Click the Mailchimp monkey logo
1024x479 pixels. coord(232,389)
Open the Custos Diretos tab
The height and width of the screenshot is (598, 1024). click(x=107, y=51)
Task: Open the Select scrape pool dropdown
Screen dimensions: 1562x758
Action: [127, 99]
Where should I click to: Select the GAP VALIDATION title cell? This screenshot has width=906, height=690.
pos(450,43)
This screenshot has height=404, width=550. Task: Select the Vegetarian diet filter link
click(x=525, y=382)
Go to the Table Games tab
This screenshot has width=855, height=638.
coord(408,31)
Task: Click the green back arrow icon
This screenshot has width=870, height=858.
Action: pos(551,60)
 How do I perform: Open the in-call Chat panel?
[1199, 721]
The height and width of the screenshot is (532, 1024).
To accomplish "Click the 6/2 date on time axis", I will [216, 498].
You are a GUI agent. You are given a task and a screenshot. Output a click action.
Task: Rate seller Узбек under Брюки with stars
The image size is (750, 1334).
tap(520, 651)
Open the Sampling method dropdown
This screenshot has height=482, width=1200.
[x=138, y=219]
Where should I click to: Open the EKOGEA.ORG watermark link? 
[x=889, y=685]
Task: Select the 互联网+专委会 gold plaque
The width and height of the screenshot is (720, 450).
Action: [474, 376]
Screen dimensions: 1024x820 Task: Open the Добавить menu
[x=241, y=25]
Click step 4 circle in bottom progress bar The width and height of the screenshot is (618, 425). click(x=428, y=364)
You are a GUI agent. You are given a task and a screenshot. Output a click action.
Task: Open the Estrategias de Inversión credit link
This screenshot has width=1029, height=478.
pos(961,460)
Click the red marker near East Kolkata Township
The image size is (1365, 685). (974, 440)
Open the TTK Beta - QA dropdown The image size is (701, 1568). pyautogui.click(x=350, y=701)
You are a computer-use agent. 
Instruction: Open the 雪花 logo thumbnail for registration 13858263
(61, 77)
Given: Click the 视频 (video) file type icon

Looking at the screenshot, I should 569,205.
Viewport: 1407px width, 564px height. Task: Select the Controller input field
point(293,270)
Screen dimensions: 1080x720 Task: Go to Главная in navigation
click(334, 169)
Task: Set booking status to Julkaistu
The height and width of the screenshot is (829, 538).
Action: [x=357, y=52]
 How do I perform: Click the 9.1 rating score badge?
=-=-=
**What you need to do:**
Line by line, copy the data above.

**Answer for this exercise:**
Click the Mailchimp monkey logo
1024x479 pixels. coord(232,389)
Open the Custos Diretos tab
The height and width of the screenshot is (598, 1024). click(x=107, y=51)
Task: Open the Select scrape pool dropdown
Screen dimensions: 1562x758
Action: [127, 99]
Where should I click to: Select the GAP VALIDATION title cell? This screenshot has width=906, height=690.
pos(450,43)
This screenshot has height=404, width=550. Task: Select the Vegetarian diet filter link
click(x=525, y=382)
Go to the Table Games tab
This screenshot has width=855, height=638.
coord(408,31)
Task: Click the green back arrow icon
This screenshot has width=870, height=858.
Action: pos(551,60)
 How do I perform: Open the in-call Chat panel?
[1199, 721]
The height and width of the screenshot is (532, 1024).
To accomplish "Click the 6/2 date on time axis", I will [216, 498].
You are a GUI agent. You are given a task and a screenshot. Output a click action.
Task: Rate seller Узбек under Брюки with stars
The image size is (750, 1334).
tap(520, 651)
Open the Sampling method dropdown
This screenshot has height=482, width=1200.
[x=138, y=219]
Where should I click to: Open the EKOGEA.ORG watermark link? 
[x=889, y=685]
Task: Select the 互联网+专委会 gold plaque
The width and height of the screenshot is (720, 450).
Action: [474, 376]
Screen dimensions: 1024x820 Task: Open the Добавить menu
[x=241, y=25]
Click step 4 circle in bottom progress bar The width and height of the screenshot is (618, 425). click(x=428, y=364)
You are a GUI agent. You are given a task and a screenshot. Output a click action.
Task: Open the Estrategias de Inversión credit link
This screenshot has width=1029, height=478.
pos(961,460)
Click the red marker near East Kolkata Township
The image size is (1365, 685). (974, 440)
Open the TTK Beta - QA dropdown The image size is (701, 1568). pyautogui.click(x=350, y=701)
You are a computer-use agent. 
Instruction: Open the 雪花 logo thumbnail for registration 13858263
(61, 77)
Given: Click the 视频 (video) file type icon

Looking at the screenshot, I should 569,205.
Viewport: 1407px width, 564px height. Task: Select the Controller input field
point(293,270)
Screen dimensions: 1080x720 Task: Go to Главная in navigation
click(334, 169)
Task: Set booking status to Julkaistu
The height and width of the screenshot is (829, 538).
Action: [x=357, y=52]
 How do I perform: Click the 9.1 rating score badge?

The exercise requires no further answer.